La cura Monti-Draghi sta iniziando a dare risultati. I risultati del terzo trimestre dei due big del settore bancario italiano, Intesa Sanpaolo e Unicredit, hanno mostrato un deciso miglioramento rispetto ai tre mesi precedenti ma, nonostante gli enormi aiuti ricevuti per accedere a finanziamenti a bassissimo costo, i campanelli di allarme non mancano. Entrambi gli istituti di credito, che nei giorni scorsi sono stati al centro di indiscrezioni giornalistiche su una loro possibile fusione, hanno dovuto effettuare sostanziosi accantonamenti: un chiaro segnale del perdurare della crisi delle imprese italiane ma anche una conseguenza dei finanziamenti concessi troppo facilmente (sia Unicredit che Intesa Sanpaolo, per esempio, sono rimaste esposte verso la famiglia Ligresti). Nel periodo luglio-settembre per l’istituto guidato da Enrico Cucchiani il complesso degli accantonamenti e delle rettifiche di valore nette (accantonamenti per rischi e oneri, rettifiche su crediti e rettifiche su altre attività) è stato pari a 1.310 milioni di euro, rispetto ai 1.155 milioni del secondo trimestre 2012 e ai 1.348 milioni del terzo trimestre 2011.

In particolare le rettifiche nette sui crediti sono state pari a 1.198 milioni, rispetto ai 1.082 milioni del secondo trimestre e ai 695 milioni del terzo trimestre 2011. La banca guidata da Federico Ghizzoni ha invece dovuto accantonare addirittura 1,8 miliardi di euro, una cifra in leggero calo rispetto allo stesso periodo del 2011. Nei primi nove mesi dell’anno, però, gli accantonamenti sono cresciuti di ben il 13% a 5,1 miliardi. Oltre che il duo Monti-Draghi, Unicredit e Intesa Sanpaolo devono dire un grazie sentito anche ai propri correntisti. In particolar modo la prima ha beneficiato doppiamente della solidità dei suoi clienti. Da una parte è infatti riuscita a vendere agli sportelli le proprie obbligazioni, dall’altra ha potuto contare su un deciso aumento dei depositi. “Lo stato patrimoniale della banca si contraddistingue per un buon equilibrio tra le scadenze, con una forte componente basata sulla clientela della banca commerciale – si legge nel comunicato di Unicredit – Nonostante il difficile contesto esterno, a conferma della solidità dell’apporto della sua piattaforma commerciale, Unicredit ha registrato un aumento dei depositi della clientela, pari in totale a €420,4 miliardi a fine settembre 2012, in crescita del 7,1% dal lancio del Piano strategico”.

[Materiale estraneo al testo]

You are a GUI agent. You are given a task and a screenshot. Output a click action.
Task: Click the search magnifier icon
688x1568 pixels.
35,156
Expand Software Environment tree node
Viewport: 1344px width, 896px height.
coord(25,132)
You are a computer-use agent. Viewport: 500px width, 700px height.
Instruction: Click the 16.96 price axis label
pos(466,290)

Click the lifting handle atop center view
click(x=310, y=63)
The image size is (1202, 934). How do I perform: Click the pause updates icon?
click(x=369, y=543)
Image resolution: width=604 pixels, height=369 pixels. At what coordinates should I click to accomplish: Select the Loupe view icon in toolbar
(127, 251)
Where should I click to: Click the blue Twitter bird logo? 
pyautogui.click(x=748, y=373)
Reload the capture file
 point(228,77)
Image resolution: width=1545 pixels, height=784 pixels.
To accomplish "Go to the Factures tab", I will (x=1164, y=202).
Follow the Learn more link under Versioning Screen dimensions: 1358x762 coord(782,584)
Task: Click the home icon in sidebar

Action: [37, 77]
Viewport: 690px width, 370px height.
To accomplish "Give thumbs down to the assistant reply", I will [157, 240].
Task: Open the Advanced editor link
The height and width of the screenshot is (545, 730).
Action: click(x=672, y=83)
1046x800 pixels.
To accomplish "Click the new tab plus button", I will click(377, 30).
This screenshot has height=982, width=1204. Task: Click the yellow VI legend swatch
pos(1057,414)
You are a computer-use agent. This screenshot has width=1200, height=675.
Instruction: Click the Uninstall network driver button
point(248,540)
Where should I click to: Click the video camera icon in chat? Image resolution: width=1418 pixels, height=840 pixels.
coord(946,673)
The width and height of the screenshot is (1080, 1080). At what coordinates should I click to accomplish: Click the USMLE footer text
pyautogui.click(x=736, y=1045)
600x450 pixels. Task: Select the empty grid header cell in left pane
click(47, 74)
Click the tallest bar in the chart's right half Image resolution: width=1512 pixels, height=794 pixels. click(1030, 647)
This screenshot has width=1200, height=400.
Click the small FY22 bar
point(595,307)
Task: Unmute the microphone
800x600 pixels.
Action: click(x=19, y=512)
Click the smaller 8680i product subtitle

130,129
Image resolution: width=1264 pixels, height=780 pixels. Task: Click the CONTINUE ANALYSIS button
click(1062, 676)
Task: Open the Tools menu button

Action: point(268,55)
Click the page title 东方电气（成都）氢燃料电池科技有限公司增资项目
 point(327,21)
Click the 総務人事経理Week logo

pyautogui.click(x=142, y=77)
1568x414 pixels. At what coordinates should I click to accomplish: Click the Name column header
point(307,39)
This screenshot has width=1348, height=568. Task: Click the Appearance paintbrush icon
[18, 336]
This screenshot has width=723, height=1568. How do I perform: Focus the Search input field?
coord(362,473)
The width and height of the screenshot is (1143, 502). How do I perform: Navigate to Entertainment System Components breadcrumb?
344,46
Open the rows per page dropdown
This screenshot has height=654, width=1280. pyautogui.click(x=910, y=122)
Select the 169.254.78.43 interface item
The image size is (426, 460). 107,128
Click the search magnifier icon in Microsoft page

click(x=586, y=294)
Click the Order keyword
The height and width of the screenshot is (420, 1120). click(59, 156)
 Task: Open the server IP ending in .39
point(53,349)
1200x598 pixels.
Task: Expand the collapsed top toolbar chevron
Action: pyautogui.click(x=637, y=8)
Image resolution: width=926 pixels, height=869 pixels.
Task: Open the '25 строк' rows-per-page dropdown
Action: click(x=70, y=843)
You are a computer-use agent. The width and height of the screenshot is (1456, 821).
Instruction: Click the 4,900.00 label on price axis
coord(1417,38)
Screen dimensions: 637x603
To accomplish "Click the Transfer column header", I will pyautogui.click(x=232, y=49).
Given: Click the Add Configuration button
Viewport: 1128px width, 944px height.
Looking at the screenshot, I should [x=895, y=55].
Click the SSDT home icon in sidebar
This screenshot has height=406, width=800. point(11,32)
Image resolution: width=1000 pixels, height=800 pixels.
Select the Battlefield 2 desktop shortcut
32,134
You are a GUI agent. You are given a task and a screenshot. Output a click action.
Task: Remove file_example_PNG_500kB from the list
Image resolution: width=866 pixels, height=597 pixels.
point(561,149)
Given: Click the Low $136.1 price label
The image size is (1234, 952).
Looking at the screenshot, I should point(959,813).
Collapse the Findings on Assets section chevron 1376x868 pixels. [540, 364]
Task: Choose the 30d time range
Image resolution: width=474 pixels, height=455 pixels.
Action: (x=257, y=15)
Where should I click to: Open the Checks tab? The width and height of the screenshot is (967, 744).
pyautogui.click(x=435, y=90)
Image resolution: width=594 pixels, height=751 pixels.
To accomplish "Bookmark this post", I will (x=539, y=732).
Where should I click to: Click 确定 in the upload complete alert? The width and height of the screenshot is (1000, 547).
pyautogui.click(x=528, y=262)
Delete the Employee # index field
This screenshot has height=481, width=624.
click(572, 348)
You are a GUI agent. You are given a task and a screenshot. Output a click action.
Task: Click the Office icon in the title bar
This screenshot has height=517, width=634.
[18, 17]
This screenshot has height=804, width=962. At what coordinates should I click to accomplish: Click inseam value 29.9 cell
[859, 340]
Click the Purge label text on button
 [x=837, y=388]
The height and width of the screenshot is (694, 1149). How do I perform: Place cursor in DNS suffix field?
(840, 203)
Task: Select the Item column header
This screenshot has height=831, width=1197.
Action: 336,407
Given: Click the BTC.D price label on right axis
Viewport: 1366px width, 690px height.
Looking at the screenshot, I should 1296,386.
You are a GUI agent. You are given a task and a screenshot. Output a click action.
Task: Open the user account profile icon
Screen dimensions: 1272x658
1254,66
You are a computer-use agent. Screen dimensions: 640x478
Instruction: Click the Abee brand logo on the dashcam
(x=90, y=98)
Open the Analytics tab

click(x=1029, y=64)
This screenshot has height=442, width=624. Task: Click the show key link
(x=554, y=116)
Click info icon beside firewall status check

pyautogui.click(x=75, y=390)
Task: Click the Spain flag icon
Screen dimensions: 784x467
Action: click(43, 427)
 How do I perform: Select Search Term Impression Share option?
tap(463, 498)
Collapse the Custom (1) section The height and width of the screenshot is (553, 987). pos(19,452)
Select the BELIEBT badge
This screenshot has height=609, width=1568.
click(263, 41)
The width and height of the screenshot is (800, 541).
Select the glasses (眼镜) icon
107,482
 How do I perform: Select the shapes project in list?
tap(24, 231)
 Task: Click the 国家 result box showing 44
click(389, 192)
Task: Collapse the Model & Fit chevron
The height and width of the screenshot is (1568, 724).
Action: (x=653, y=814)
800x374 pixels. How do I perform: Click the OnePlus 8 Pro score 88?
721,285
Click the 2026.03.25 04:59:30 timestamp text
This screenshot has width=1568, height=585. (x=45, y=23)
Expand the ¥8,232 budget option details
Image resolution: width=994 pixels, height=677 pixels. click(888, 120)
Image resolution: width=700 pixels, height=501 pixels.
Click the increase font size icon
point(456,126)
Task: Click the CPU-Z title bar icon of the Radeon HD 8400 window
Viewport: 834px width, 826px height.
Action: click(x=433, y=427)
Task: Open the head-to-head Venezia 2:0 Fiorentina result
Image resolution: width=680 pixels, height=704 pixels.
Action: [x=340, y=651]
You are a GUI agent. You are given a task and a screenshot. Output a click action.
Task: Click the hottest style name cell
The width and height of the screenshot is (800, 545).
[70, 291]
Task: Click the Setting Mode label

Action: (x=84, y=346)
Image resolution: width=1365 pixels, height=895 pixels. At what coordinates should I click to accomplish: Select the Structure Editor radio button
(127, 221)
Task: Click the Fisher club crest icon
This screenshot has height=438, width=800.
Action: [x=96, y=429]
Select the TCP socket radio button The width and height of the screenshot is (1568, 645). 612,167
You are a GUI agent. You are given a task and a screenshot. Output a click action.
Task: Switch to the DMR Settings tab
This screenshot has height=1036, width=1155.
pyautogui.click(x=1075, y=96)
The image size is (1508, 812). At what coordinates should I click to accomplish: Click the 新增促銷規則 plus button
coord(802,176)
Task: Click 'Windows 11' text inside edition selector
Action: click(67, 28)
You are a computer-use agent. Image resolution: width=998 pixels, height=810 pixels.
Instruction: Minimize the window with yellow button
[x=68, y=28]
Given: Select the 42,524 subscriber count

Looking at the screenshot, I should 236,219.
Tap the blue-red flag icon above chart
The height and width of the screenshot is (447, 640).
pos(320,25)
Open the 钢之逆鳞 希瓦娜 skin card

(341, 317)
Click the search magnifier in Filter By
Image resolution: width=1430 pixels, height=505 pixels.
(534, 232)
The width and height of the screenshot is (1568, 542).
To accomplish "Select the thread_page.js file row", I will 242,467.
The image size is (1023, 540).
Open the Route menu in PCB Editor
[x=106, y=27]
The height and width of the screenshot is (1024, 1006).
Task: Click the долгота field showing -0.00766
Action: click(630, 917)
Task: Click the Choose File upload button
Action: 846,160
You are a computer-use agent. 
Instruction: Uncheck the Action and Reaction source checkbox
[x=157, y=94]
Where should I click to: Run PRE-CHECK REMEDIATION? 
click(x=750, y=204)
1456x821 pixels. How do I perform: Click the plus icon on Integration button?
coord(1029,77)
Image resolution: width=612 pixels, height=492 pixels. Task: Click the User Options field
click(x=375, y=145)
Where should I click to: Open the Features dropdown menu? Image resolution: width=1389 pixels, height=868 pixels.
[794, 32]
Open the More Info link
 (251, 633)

Sul fronte delle obbligazioni, invece, l’istituto di Piazza Cordusio è riuscito a completare il suo piano di finanziamento per tutto il 2012 già al 30 settembre scorso: “tramite la rete retail”, ovvero allo sportello, è riuscito a raccogliere ben 11 miliardi di euro. Anche Intesa Sanpaolo ha potuto contare sulla parsimoniosità dei suoi clienti: nei nove mesi la raccolta è stata pari a 376 milioni (+4,6% rispetto a fine dicembre), a fronte di crediti concessi per 375 milioni (-0,5%). A Piazza Affari gli investitori hanno apprezzato le trimestrali di Unicredit e Intesa Sanpaolo: la prima ha chiuso la seduta con un rialzo del 4,39% e la seconda del 5,19%. L’attenzione degli operatori si è focalizzata soprattutto sugli utili netti che hanno battuto le attese. Unicredit ha chiuso il trimestre con un risultato netto in miglioramento a 335 milioni di euro (di cui 39,5 milioni da riacquisto di Abs) rispetto ai 169 milioni dei tre mesi precedenti e al rosso di 474 milioni dello stesso periodo dell’anno scorso. Intesa Sanpaolo ha riportato un utile netto in calo a 414 milioni di euro dai 470 milioni del secondo.